Blogging can be a positive outlet for people who are dissatisfied by their jobs or "between jobs."  A professional blog can be a great way to create something that keeps you thoughtfully engaged in your career in the face of a bad employment experience.  Blogging might help you seek out ways to make your job more interesting or help connect you to people who are undergoing the same frustrations.  Written in a careful and positive way, it can also turn into a great discussion of suggestions you've made to improve your situation or the systematic things about your position that make it difficult and how employers might examine their structure to improve things.  (Of course, you don't want your professional blog to be a long list of complaints about your company or boss that might reflect poorly on you or get you fired).   When you are not working, a record of thoughtful discussion of research is a better and more impressive use of your down time than not having anything to show for it except unsuccessful job searching. 

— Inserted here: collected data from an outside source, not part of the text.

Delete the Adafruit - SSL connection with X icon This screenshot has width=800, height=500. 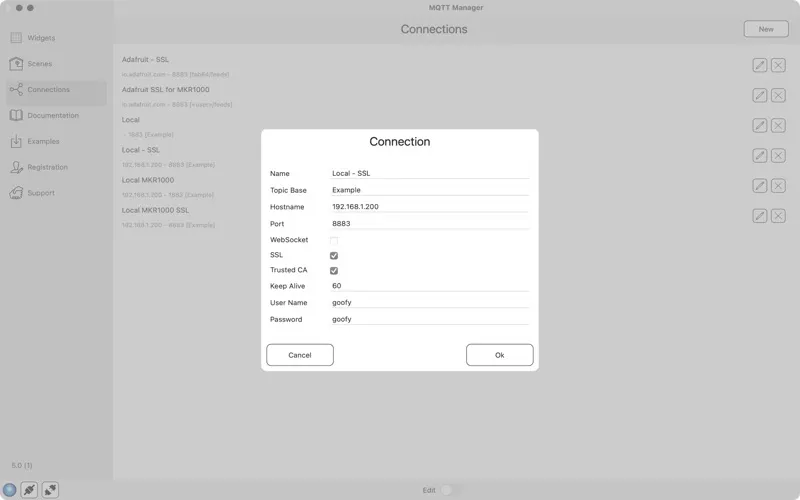tap(778, 65)
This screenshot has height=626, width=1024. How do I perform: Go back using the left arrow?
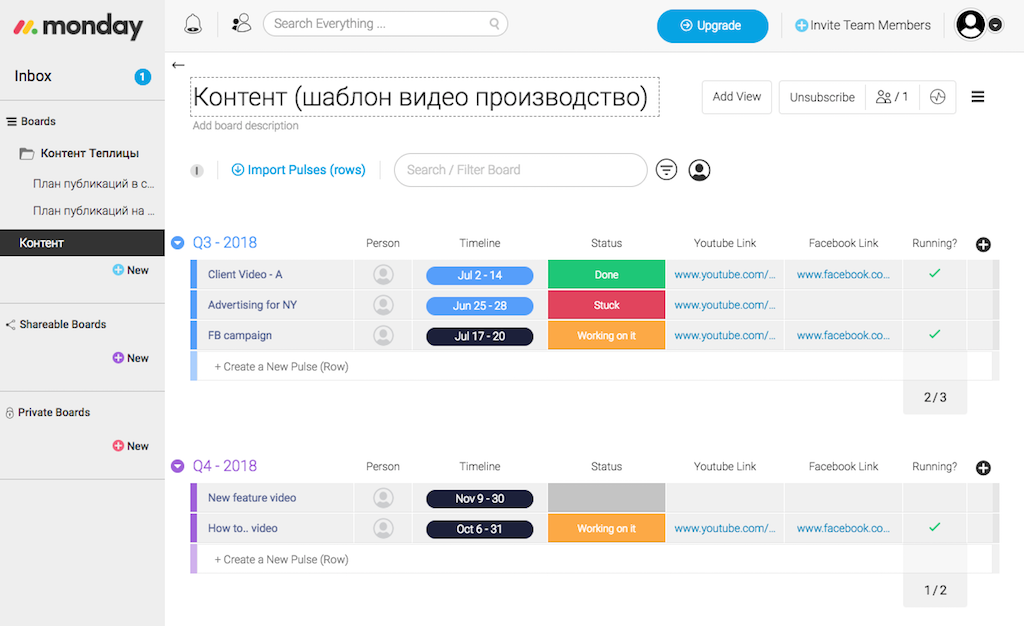pos(178,65)
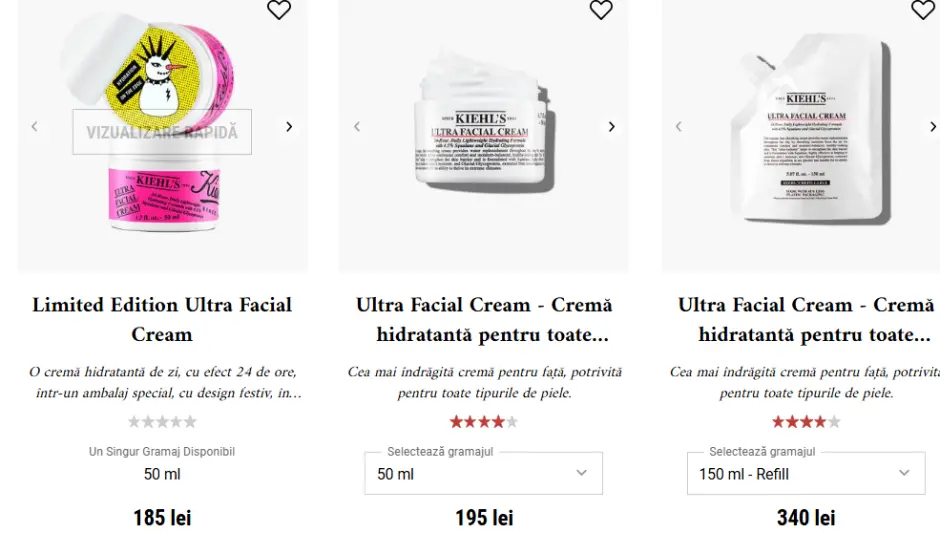Viewport: 940px width, 533px height.
Task: Open Limited Edition Ultra Facial Cream title link
Action: coord(162,319)

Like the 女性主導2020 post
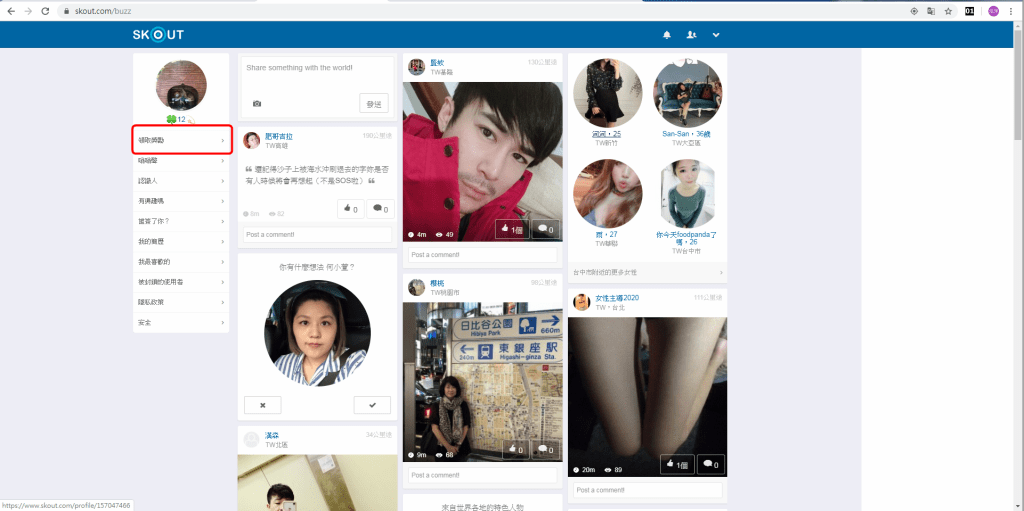(x=677, y=465)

Blogs need better ways of searching the "About" page.
  Standardized fields like industry, college, years of experience, areas of interest, etc. should be tagged in a way that allows me to pick out, for example, all of the Fordham graduates blogging in the investment field.  This is incredibly easy to do and it would go a long way to making blogs more functional social networking sites as well as make it much easier for new blog readers to quickly identify who they would like to start reading.